鏡は人間の根源を表すもののような気がします。鏡を見て自己認識できる生き物はそう多くないらしいのです。昔々は、水に映った自分を見て、「ああ、これは私だ」と認識したことから始まって、何か霊的で神聖なものとして鏡が扱われるようになり、やがて工業の発展に伴って今のような完璧に反射して姿形を映し出す鏡が登場し、いつしか生活の必需品になりました。また、社会を映し出す鏡として、「鏡」の名を掲げた新聞社(例えばドイツの新聞“SPIEGEL“)もあります。
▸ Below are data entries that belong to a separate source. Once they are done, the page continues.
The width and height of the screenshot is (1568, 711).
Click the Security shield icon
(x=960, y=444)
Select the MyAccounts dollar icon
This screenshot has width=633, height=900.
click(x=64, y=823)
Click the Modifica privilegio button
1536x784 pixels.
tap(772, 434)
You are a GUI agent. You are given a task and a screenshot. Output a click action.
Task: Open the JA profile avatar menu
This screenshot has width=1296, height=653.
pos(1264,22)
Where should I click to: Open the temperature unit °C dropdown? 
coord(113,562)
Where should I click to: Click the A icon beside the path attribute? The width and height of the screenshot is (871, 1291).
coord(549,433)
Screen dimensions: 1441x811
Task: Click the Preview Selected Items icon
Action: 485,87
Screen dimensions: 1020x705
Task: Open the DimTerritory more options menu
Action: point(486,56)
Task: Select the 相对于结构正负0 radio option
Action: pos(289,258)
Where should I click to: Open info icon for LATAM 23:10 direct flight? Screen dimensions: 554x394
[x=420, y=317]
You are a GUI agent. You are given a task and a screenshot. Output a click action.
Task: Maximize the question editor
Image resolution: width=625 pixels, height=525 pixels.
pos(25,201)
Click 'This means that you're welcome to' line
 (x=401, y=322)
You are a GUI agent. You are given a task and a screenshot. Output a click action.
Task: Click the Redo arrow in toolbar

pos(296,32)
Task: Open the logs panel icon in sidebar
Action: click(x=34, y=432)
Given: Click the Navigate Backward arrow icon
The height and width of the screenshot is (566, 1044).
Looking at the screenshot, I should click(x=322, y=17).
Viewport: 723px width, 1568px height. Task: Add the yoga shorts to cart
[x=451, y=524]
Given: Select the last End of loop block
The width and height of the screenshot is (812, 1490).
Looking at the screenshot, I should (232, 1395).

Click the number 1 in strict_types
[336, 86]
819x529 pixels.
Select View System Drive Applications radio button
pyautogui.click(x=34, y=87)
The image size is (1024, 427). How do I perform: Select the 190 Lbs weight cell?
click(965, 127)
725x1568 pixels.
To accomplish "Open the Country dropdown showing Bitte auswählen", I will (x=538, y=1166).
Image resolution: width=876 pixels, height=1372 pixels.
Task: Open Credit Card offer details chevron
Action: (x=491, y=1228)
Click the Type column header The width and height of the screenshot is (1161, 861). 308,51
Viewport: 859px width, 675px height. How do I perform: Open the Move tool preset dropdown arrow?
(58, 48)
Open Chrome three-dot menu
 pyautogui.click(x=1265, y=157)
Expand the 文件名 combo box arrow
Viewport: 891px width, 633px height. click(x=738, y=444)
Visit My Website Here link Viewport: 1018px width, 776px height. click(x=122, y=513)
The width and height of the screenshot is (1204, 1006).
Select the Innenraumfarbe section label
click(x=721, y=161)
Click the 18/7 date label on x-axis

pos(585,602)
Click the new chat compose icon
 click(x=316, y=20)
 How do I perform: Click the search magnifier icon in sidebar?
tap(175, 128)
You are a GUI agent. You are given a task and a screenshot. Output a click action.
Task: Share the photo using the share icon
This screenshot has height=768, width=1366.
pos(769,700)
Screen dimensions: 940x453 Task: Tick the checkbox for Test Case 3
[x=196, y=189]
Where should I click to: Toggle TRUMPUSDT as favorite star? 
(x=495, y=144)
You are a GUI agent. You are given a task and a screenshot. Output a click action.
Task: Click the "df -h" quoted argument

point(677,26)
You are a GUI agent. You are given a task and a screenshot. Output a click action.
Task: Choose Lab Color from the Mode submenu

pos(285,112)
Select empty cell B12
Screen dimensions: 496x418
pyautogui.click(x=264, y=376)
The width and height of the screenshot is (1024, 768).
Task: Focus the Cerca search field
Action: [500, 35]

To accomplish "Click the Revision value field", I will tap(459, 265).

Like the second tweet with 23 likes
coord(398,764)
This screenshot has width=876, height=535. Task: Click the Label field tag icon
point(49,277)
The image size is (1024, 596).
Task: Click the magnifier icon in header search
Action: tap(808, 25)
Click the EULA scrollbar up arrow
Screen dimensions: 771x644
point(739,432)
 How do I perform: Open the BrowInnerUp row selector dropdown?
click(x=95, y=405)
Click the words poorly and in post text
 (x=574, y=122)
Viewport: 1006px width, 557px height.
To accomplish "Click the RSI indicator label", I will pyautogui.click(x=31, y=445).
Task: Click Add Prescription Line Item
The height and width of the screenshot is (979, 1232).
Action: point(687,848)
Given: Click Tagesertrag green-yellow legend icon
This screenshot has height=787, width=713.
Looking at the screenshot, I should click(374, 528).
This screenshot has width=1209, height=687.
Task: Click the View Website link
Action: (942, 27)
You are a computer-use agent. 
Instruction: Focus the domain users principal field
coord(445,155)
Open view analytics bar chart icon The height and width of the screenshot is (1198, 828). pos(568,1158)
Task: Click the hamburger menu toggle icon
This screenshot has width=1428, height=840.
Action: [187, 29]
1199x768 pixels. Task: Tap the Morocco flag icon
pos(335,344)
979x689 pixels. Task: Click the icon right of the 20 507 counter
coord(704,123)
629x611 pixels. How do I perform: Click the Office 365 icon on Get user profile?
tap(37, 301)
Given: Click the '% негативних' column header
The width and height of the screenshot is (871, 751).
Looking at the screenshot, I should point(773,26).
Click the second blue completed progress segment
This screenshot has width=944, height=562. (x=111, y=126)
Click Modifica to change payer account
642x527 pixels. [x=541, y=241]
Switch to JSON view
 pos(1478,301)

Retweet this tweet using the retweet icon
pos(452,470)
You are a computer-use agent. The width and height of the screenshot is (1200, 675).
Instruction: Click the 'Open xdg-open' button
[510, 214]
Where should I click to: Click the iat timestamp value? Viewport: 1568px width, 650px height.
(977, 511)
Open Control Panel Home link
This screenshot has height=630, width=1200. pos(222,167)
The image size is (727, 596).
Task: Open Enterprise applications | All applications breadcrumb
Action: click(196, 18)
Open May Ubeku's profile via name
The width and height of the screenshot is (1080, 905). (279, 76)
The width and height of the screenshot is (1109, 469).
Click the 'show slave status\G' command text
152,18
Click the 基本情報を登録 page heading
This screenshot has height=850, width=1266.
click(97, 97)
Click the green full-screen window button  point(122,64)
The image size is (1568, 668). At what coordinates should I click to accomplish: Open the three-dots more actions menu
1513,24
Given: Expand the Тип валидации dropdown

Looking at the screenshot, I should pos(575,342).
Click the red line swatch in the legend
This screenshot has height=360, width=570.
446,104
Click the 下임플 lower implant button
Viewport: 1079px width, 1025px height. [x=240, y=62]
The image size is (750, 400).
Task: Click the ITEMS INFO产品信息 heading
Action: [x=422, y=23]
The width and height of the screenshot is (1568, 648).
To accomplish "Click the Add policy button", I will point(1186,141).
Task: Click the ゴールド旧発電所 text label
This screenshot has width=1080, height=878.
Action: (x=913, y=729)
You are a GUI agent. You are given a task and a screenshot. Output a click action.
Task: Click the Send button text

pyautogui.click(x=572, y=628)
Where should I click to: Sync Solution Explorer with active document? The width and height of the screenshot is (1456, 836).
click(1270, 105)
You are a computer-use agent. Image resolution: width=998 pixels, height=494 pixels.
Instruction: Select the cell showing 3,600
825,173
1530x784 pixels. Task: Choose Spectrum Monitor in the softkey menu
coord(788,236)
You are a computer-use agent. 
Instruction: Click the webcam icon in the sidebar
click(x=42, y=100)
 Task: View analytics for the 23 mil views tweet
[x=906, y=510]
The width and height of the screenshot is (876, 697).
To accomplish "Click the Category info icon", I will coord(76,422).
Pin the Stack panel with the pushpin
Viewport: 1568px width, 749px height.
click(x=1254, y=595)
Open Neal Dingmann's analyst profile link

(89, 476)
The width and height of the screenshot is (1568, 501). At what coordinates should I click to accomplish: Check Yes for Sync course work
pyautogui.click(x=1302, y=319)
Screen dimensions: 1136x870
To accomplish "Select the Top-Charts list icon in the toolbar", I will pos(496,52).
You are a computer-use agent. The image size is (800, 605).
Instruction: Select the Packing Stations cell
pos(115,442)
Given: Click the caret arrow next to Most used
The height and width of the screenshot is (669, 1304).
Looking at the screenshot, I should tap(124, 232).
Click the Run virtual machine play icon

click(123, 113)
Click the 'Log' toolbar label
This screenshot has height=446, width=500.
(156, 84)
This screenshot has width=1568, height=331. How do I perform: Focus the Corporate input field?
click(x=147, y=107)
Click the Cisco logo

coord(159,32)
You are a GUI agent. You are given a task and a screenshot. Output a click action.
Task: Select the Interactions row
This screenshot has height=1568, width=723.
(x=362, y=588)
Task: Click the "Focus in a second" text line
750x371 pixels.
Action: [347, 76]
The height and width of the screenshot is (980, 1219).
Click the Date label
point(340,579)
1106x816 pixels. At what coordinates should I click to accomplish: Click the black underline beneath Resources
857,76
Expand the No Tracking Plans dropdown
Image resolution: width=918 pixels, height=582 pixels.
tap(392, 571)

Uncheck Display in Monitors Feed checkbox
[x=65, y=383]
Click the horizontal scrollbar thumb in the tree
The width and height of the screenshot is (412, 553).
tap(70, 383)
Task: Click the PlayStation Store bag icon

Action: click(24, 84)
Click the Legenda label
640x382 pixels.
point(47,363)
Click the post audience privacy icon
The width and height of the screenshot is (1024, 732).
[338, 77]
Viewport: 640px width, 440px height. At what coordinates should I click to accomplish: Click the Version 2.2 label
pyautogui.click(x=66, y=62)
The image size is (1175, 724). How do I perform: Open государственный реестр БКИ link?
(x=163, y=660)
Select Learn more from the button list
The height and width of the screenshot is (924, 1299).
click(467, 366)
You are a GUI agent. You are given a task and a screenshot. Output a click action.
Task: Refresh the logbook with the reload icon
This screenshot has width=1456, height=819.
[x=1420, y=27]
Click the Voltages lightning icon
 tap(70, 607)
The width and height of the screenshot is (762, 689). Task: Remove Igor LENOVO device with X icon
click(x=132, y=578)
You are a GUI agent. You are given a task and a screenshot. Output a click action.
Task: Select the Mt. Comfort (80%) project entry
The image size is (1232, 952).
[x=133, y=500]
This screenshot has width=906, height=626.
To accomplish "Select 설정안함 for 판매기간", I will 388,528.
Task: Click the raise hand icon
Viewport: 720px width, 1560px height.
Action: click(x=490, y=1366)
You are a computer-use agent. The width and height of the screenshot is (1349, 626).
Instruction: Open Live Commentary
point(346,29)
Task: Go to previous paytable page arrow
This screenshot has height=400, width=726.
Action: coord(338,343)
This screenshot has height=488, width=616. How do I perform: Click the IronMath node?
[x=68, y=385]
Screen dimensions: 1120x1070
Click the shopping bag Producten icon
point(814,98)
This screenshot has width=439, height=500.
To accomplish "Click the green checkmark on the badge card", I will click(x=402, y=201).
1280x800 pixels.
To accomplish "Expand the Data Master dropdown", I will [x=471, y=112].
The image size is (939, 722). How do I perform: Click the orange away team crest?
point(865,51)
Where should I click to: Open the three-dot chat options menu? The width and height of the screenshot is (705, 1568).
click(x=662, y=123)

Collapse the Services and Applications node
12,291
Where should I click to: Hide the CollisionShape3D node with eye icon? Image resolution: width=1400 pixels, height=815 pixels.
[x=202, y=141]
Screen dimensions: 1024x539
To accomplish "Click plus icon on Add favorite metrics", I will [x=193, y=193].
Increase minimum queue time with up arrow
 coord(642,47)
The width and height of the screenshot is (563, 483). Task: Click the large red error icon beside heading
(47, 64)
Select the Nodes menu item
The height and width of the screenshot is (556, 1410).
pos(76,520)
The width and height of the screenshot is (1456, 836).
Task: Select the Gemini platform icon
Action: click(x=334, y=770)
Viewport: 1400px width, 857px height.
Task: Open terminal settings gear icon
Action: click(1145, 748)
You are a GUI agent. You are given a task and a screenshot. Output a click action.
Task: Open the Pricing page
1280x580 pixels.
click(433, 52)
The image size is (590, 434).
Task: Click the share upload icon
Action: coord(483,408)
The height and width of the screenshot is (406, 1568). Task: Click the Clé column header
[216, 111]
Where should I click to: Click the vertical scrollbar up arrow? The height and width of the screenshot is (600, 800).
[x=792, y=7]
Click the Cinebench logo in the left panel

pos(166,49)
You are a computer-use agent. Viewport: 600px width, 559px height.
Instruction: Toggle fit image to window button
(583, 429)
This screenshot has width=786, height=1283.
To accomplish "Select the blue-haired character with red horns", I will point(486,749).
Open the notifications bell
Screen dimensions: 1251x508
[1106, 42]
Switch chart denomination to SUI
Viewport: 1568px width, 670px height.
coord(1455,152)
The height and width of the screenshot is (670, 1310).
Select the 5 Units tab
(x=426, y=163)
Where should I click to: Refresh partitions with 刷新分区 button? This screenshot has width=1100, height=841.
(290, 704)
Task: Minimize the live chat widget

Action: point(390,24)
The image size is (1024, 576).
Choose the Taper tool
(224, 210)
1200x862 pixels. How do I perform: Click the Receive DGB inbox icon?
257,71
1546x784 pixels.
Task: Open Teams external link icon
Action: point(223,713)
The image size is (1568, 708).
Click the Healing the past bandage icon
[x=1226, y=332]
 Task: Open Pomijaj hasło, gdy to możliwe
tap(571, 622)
鏡はただの物体のようでそうではないのですね。決して自分自身の顔や姿を完全には外側から見ることのできない人間が、鏡を見ることではじめて自分の内面と外面を同一のものと結びつけ、鏡を通して自我を強化し、そして自分自身を「かんがみる」ことができるのだと思います。
そんな鏡ですが、皆さんの家の中ではどこにあるでしょうか。そしてどこにあるのがいいでしょうか。どこにでも、いくらでも、というわけにはいきませんね。自分と向き合うことをそう頻繁にしていては、私たちの日常は成り立たなくなってしまいますから。
長細い姿見なら、やはり内と外をつなげる空間に。外側から見た自分の姿を目に焼き付けて、これが私なのだ、これから外の世界で闘う私なのだ、と意識的にも無意識的にも力の湧いてくる玄関に。玄関って家の中でもとても大切な空間だと思うのです。安全な洞穴から勇気を出して外へと飛び出す動物の如く、と言ったら大げさですが、社会的存在としての自分は、やはり家の中にいる自分とは別人でしょうから、その切り替えを行う空間には、鏡と、そして包容力のある快適さが必要です。肌寒い玄関ではせっかく鏡があっても、十分に自分と対面する心の余裕は生まれません。適切な広さがあって、鏡と快適さがある玄関、それが私たち社会的な生き物にとって一つの欠かせないもの、そして欠かせない価値ではないでしょうか。他者から見た自分の姿や振る舞いで生計を立てている職業の人には、きっとなおさらのことだと思います。
鏡タイプのPS HR(E)は、確かに、暖房と鏡が一体となったモノとして機能面だけを取り上げても、ライフスタイルに変革をもたらすような価値ある存在ではありますが、空間に鏡がある意味、そしてそれがほんのりとした快適な暖かさを作り出すということ、その2つの価値に人間を対峙させる存在でもあります。それは、機能にとどまらない質的な何か、生態学的な何かかもしれませんし、情意的な何かかもしれませんが、何か私たち人間に対して質的な深みを与えてくれる存在のような気がしてなりません。